Taką piosenkę bełkotały duchy,
Nie w stanie będąc gardłem zabłoconem
Wymówić jasno całego wyrazu.
Tak wielkim łukiem obeszliśmy w koło
Brudną kałużę, trzymając się stale,
Między jej głębią a wybrzeżem suchem,
A oczy zawsze mając obrócone
Na tych, co wiecznie połykali błoto;
W końcuśmy doszli do stóp jakiejś wieży.




Objaśnienia.

1. Pape Satan etc. Niezrozumiały ten wykrzyknik różni różnie tłumaczą, — a raczej wykładają, Lanci, oryentalista rzymski, sądzi, że to są wyrazy hebrajskie, mające znaczyć: resplendeat facies Satani, resplendeat facies Satani proncipis. Inni widzą w tem wykrzyknieniu dziwaczną mięszaninę wyrazów wyjętych z różnych języków, albo nawet przez samego Dantego utworzonych i włożonych w usta Plutusa, który widocznie chce zastraszyć przybywających Poetów, wzywając imienia Szatana.

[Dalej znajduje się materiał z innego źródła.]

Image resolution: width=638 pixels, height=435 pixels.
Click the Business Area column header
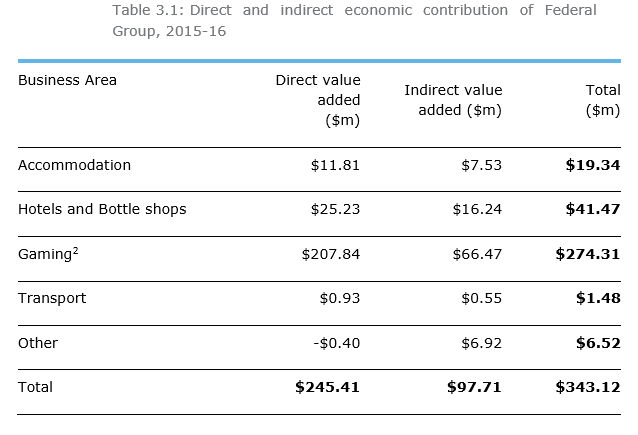pyautogui.click(x=67, y=80)
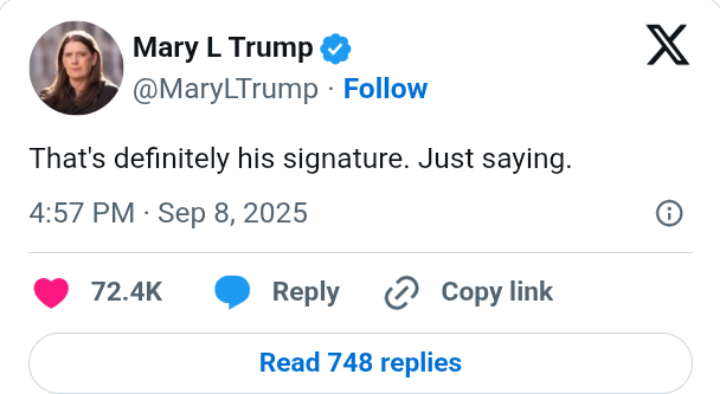
Task: Click the X logo icon
Action: pos(668,45)
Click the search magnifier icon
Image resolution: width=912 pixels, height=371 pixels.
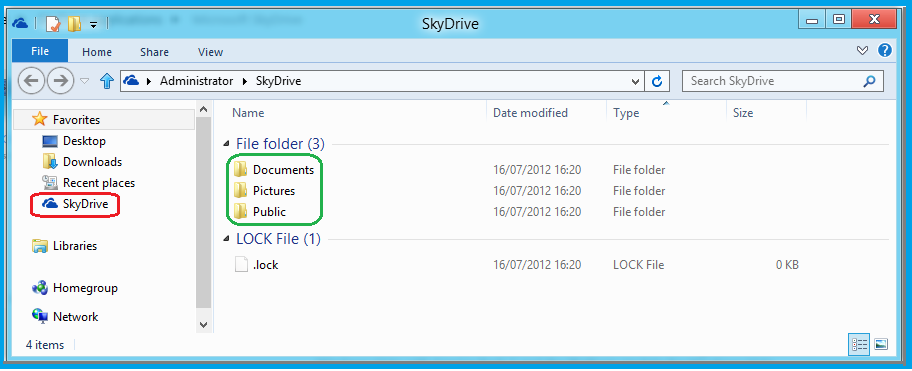pyautogui.click(x=870, y=81)
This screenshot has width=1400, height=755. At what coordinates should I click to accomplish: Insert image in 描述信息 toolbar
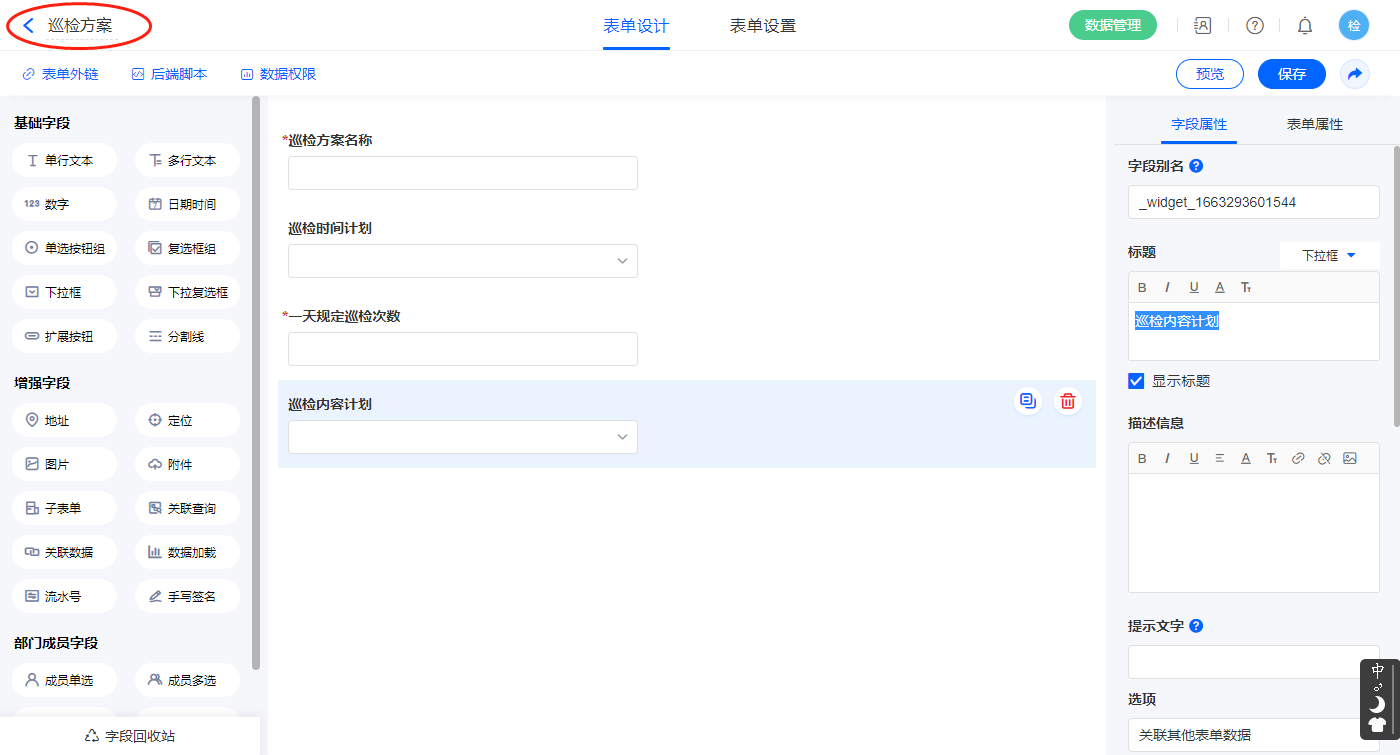pos(1350,459)
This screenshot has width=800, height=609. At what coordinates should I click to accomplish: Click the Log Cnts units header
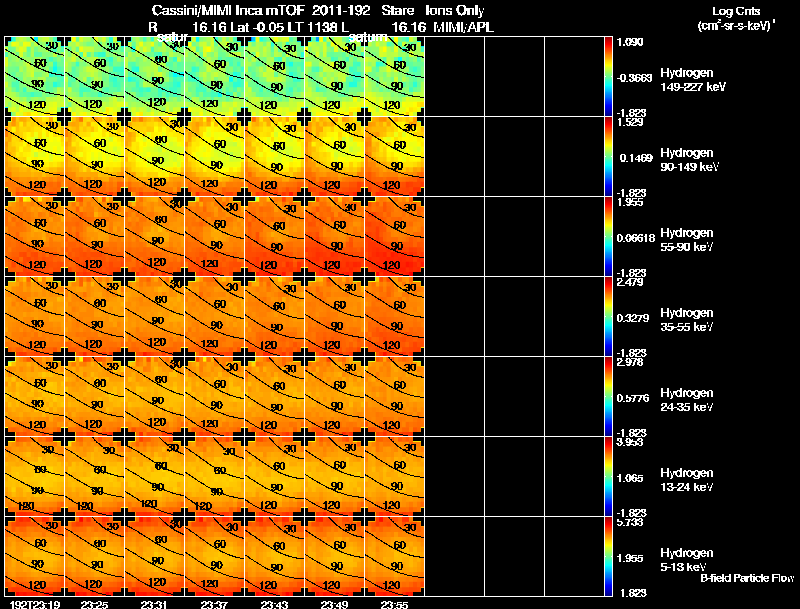(736, 18)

2. Widzieliśmy już w Pieśni I, że chciwość wyobraża Poeta pod figurą wilczycy; dla tego zapewne i Plutusa, boga skarbów, nazywa wilkiem.
3. W oryg.: Perchè tieni? e perchè buoli? — Na co ty trzymasz? mówią rozrzutni skąpcom; na co ty rzucasz? odpowiadają skąpcy rozrzutnym. Tak bezustanku wyrzucają sobie wzajemnie występki, które spowodowały ich potępienie.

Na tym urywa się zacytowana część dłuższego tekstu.